__Provided data__
════

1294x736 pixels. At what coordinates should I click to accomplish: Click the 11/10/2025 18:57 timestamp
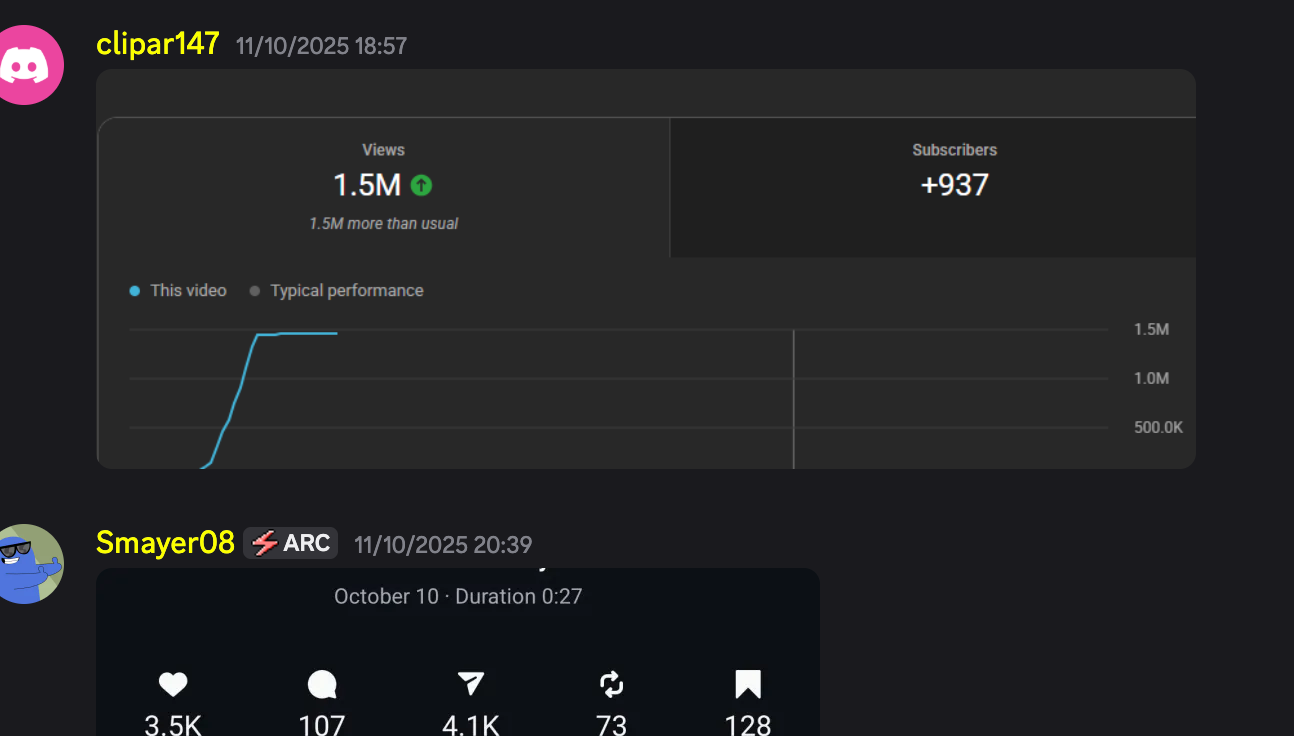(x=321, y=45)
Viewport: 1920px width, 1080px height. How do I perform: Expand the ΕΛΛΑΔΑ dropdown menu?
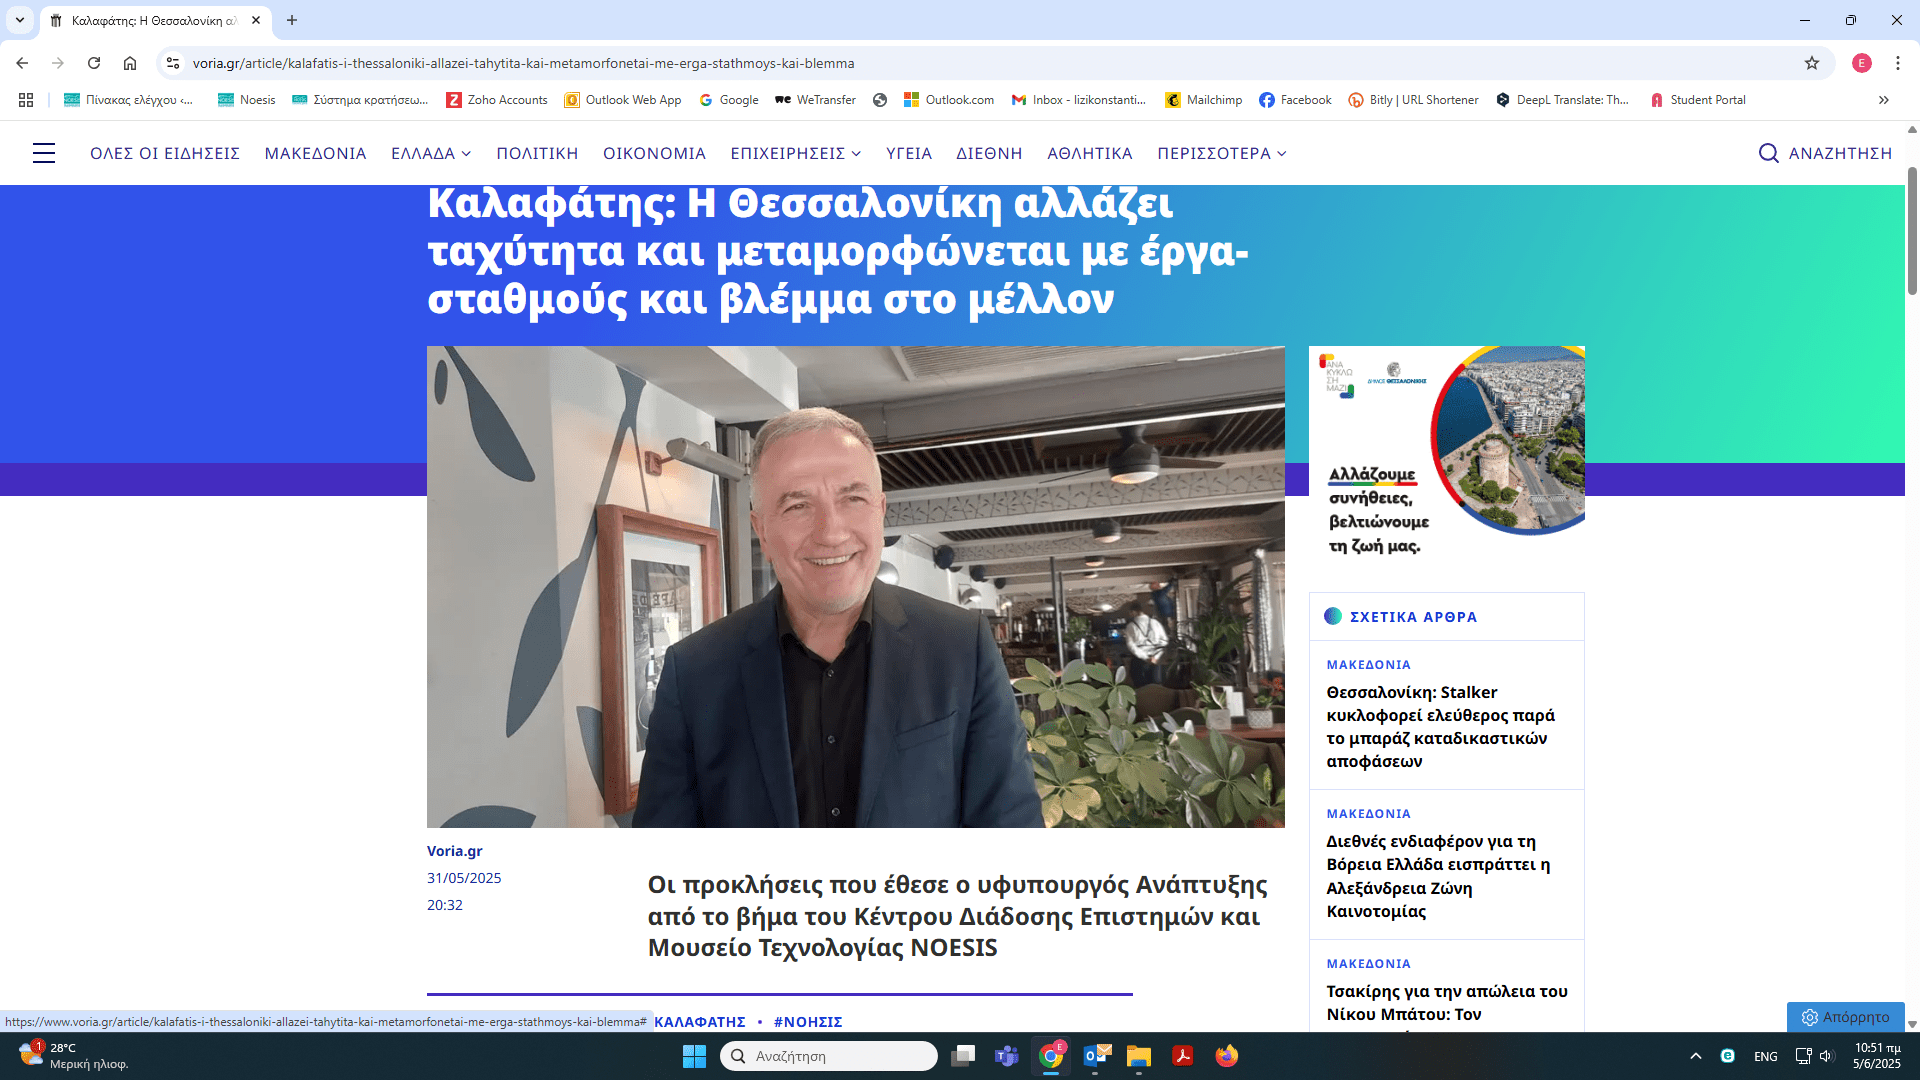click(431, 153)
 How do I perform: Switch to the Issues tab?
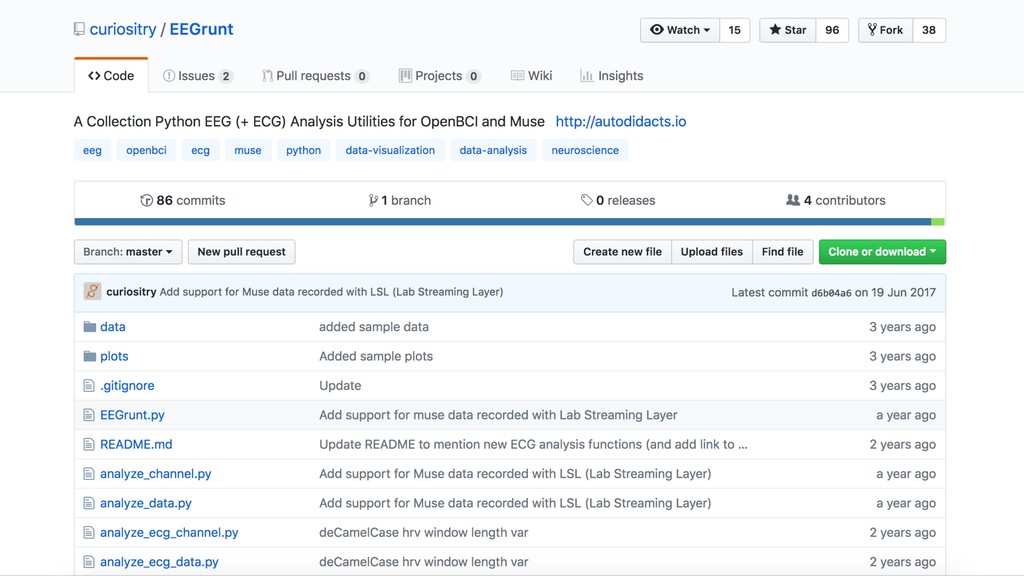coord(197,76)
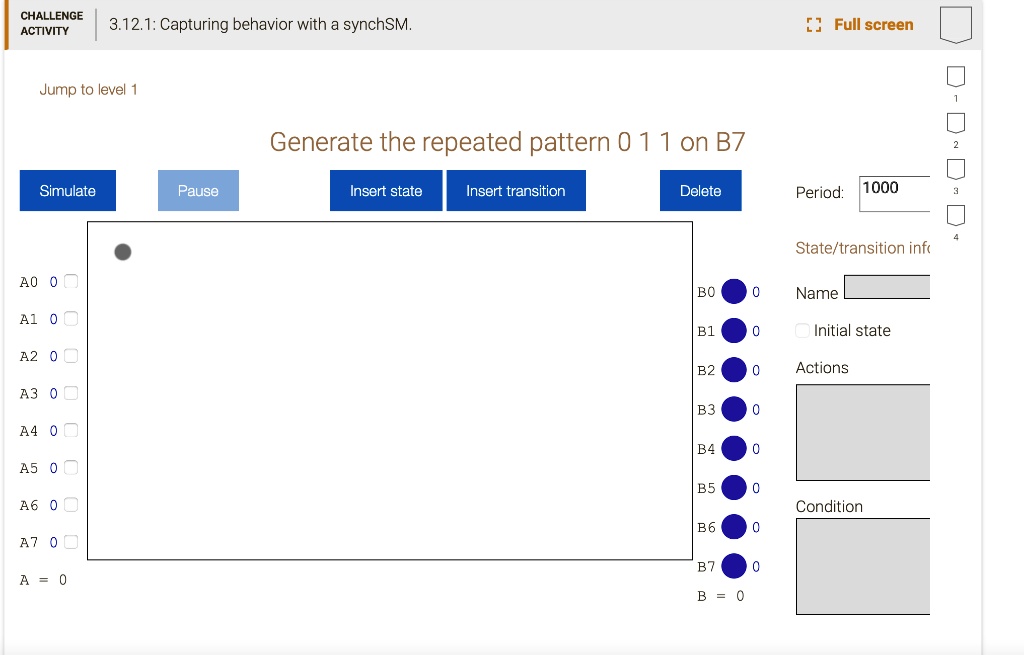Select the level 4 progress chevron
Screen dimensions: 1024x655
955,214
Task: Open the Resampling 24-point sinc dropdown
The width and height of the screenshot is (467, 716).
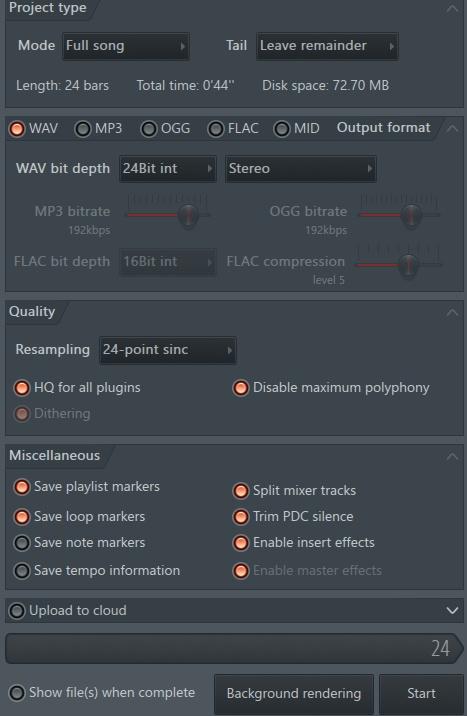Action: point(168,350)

════

__Exercise__
Print every line of the records above word for word, leaving out the pictures.

__Answer to this task__
1294x736 pixels. At what coordinates should I click to accomplish: Click the 11/10/2025 18:57 timestamp
(x=321, y=45)
Viewport: 1920px width, 1080px height. How do I perform: Expand the ΕΛΛΑΔΑ dropdown menu?
click(431, 153)
 How do I perform: Switch to the Issues tab?
coord(197,76)
Select the level 4 progress chevron
Screen dimensions: 1024x655
955,214
Task: Open the Resampling 24-point sinc dropdown
The width and height of the screenshot is (467, 716).
Action: point(168,350)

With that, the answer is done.